Hamlet in Cheshire, England

Hoole Village is a hamlet in the parish of Mickle Trafford and District, in Cheshire West and Chester, Cheshire, England. It lies 2 miles north-east of the centre of Chester, and is just outside the urban area. From 1894 to 2015, Hoole Village was the name of a civil parish, created when the old parish of Hoole was split into two parishes: an urban parish to the south-west adjoining Chester, which retained the name Hoole, and a rural parish to the north-east which was given the name Hoole Village.

==Geography==
The former Hoole Village parish contained the southern end of the M53 motorway where it becomes the A55 road and is crossed by the A56 road. This junction is known as Hoole Island Junction. The parish also included Hoole Hall, which is now a hotel.

In 2004 the population was 230, rising to 319 at the time of the 2011 census.

==History==
In September 1955 a prehistoric arrowhead and a worked flake were found in a garden in the parish. The arrowhead was dated to the period between the Early Bronze Age and the Early Iron Age (2350 BC to 701 BC). In 1995 aerial photography showed evidence of a Roman practice fort near to Hoole Hall. It is believed that the Roman road from Chester to Wilderspool (now part of Warrington) passed through the parish.

==Governance==
There are two tiers of local government covering Hoole Village, at parish and unitary authority level: Mickle Trafford and District Parish Council, and Cheshire West and Chester Council. The parish council generally meets at the village hall in Mickle Trafford.

===Administrative history===
Hoole was historically a township which was mostly in the ancient parish of Plemstall, which formed part of the Broxton Hundred of Cheshire. (Note: A small part of the township in its southernmost corner comprised part of the parish of St John the Baptist, Chester, but lay outside the city's municipal boundaries.) From the 17th century onwards, parishes were gradually given various civil functions under the poor laws, in addition to their original ecclesiastical functions.
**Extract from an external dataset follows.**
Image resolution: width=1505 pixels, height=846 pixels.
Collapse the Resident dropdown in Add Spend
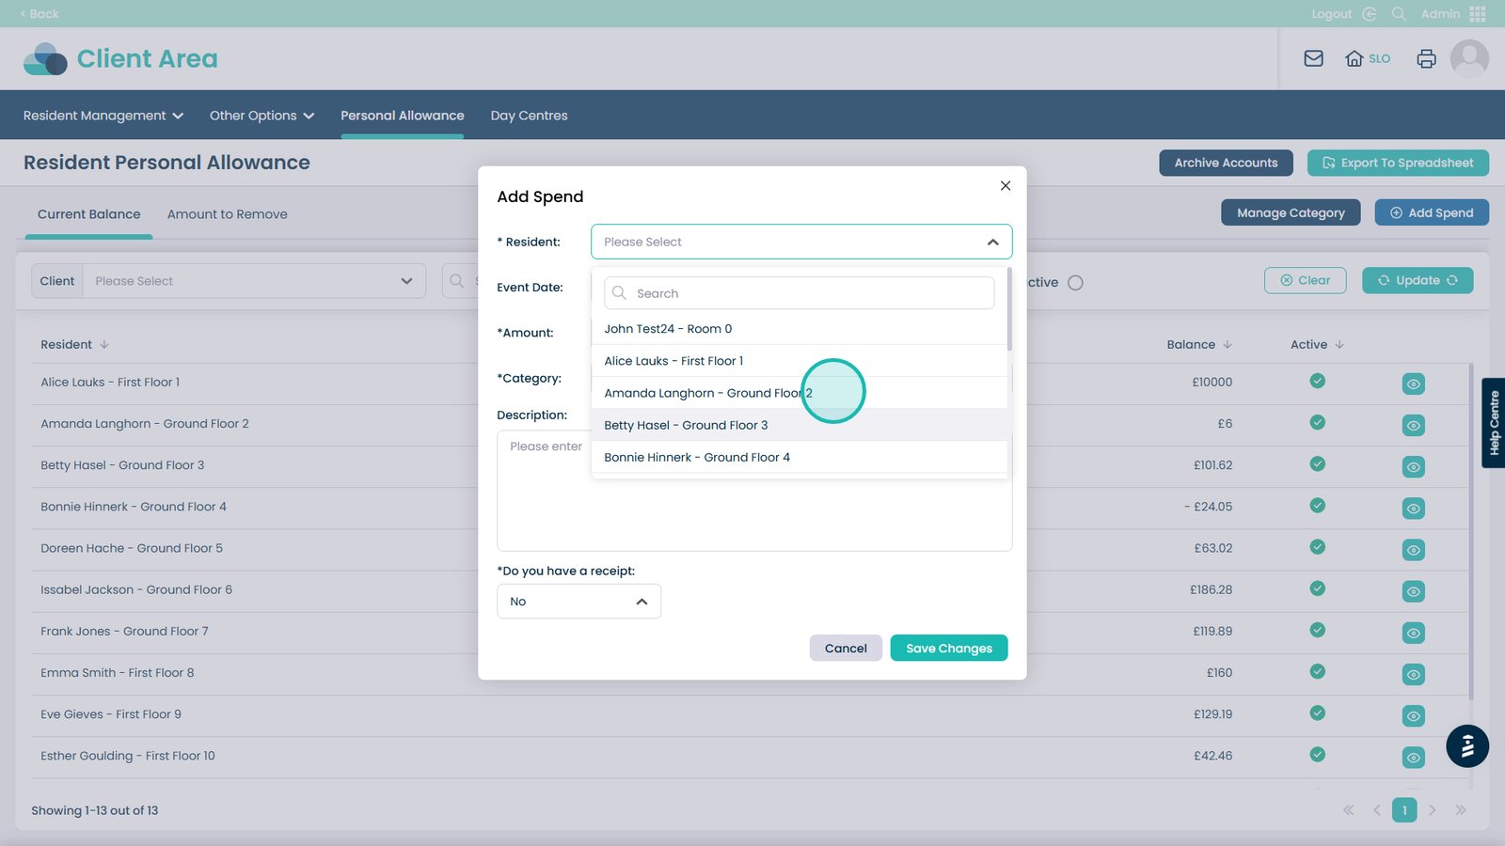click(992, 243)
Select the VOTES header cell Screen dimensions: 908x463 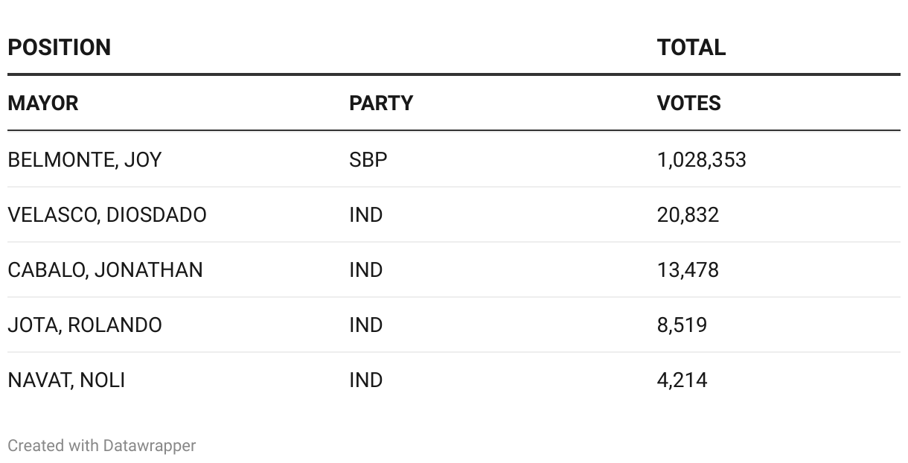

In some cases, including Hoole, the civil functions were exercised by the township rather than the wider parishes. In 1866, the legal definition of 'parish' was changed to be the areas used for administering the poor laws, and so Hoole became a civil parish.

In 1864, a Hoole local government district was created. Its promoters initially sought to have the whole township included in the district, but objections from ratepayers in the more rural north-eastern part of the township led to the district covering only the south-western part of the township. Local government districts were reconstituted as urban districts under the Local Government Act 1894. The 1894 Act also directed that civil parishes could no longer straddle district boundaries, and so the parish of Hoole was reduced to match the urban district, and the rural part of the old parish outside the urban district was made a separate parish, which Cheshire County Council chose to name Hoole Village.

The boundary between Hoole and Hoole Village was changed in 1936 and again in 1954, when Hoole was absorbed into the city of Chester, subject to a realignment of the boundary with Hoole Village to follow the A41 road.

Hoole Village was too small to have a parish council, having a parish meeting instead. In 1960, the parish was placed under a grouped parish council with Bridge Trafford and Mickle Trafford, called the Mickle Trafford and District Parish Council. In 1972, the group of parishes was enlarged to also include Picton and Wimbolds Trafford. On 1 April 2015 the five parishes within the group were merged into a single civil parish called Mickle Trafford and District, subject to some minor adjustments to boundaries with neighbouring parishes.

==Landmarks and places of interest==
Hoole Hall was built as a large house around 1720. The hall itself, its attached conservatory built in the mid 19th century, and the ha-ha wall and railings of the west terrace of the house are Grade II listed buildings. The hall is now used as a hotel. Also listed Grade II is a restored pinfold in Oak Lane.